State the differences between causality and correlation?

Causality applies to situations where one action, say X, causes an outcome, say Y, whereas Correlation is just relating one action (X) to another action(Y) but X does not necessarily cause Y.

We look at machine learning software almost all the time. How do we apply Machine Learning to Hardware?

We have to build ML algorithms in System Verilog which is a Hardware development Language and then program it onto an FPGA to apply Machine Learning to hardware.

Machine Learning Interview Question

Explain One-hot encoding and Label Encoding. How do they affect the dimensionality of the given dataset?

One-hot encoding is the representation of categorical variables as binary vectors. Label Encoding is converting labels/words into numeric form. Using one-hot encoding increases the dimensionality of the data set. Label encoding doesn’t affect the dimensionality of the data set. One-hot encoding creates a new variable for each level in the variable whereas, in Label encoding, the levels of a variable get encoded as 1 and 0.

When does regularization come into play in Machine Learning?

At times when the model begins to underfit or overfit, regularization becomes necessary. It is a regression that diverts or regularizes the coefficient estimates towards zero. It reduces flexibility and discourages learning in a model to avoid the risk of overfitting. The model complexity is reduced and it becomes better at predicting.

What is Bias, Variance and what do you mean by Bias-Variance Tradeoff?

Both are errors in Machine Learning Algorithms. When the algorithm has limited flexibility to deduce the correct observation from the dataset, it results in bias. On the other hand, variance occurs when the model is extremely sensitive to small fluctuations.

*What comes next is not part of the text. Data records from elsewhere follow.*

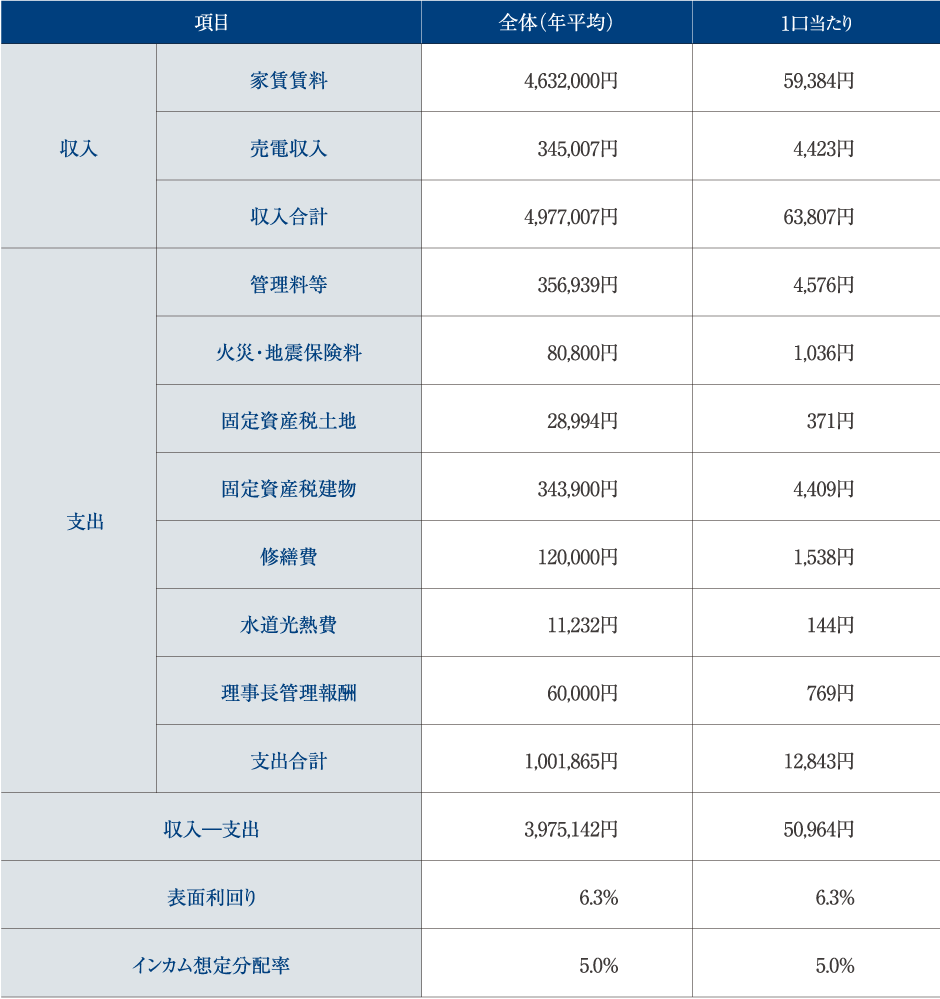Click the 収入―支出 row label
The image size is (940, 999).
click(211, 828)
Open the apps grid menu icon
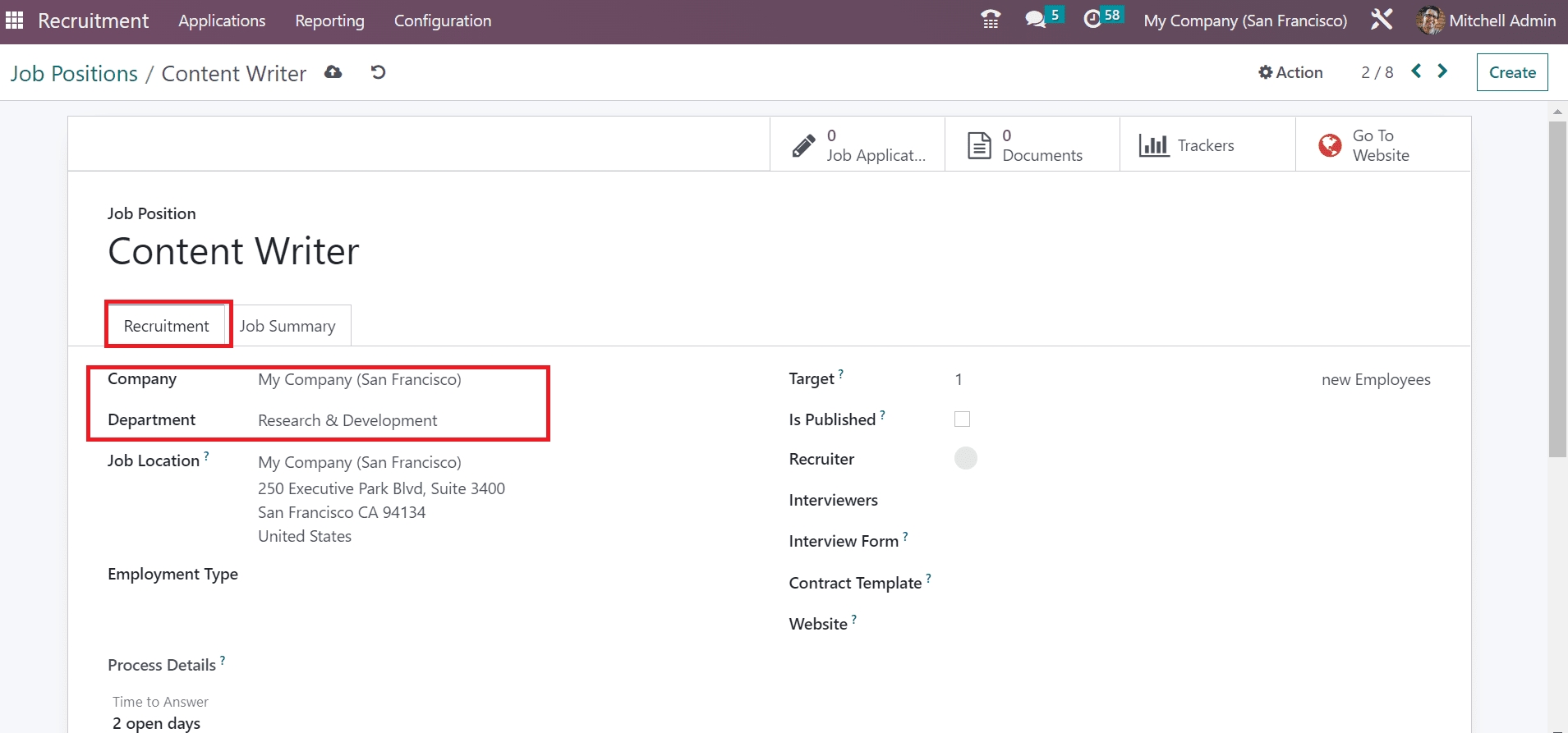Screen dimensions: 1568x733 click(15, 21)
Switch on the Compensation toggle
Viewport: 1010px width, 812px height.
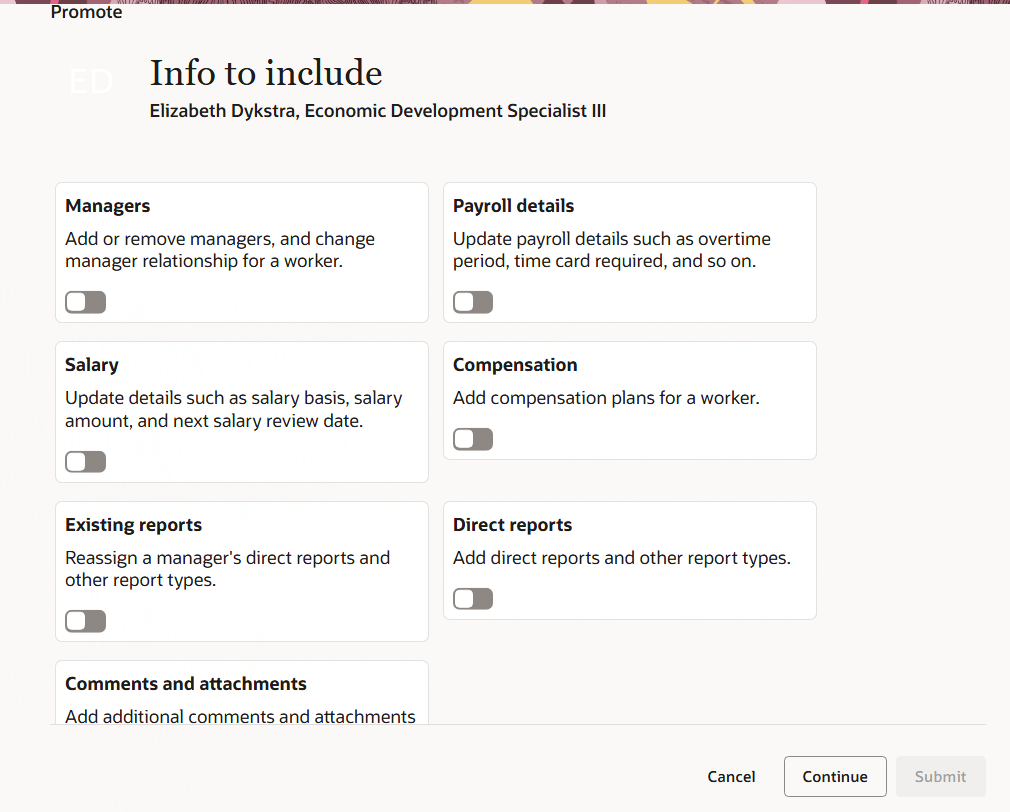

If one adds more features while building a model, it will add more complexity and we will lose bias but gain some variance. In order to maintain the optimal amount of error, we perform a tradeoff between bias and variance based on the needs of a business.

Machine Learning Interview Questions - Bias and Variance
Source: Understanding the Bias-Variance Tradeoff: Scott Fortmann – Roe

Bias stands for the error because of the erroneous or overly simplistic assumptions in the learning algorithm . This  assumption can lead to the model underfitting the data, making it hard for it to have high predictive accuracy and for you to generalize your knowledge from the training set to the test set.

Variance is also an error because of  too much complexity in the learning algorithm. This can be the reason for the algorithm being highly sensitive to high degrees of variation in training data, which can lead your model to overfit the data. Carrying too much noise from the training data for your model to be very useful for your test data.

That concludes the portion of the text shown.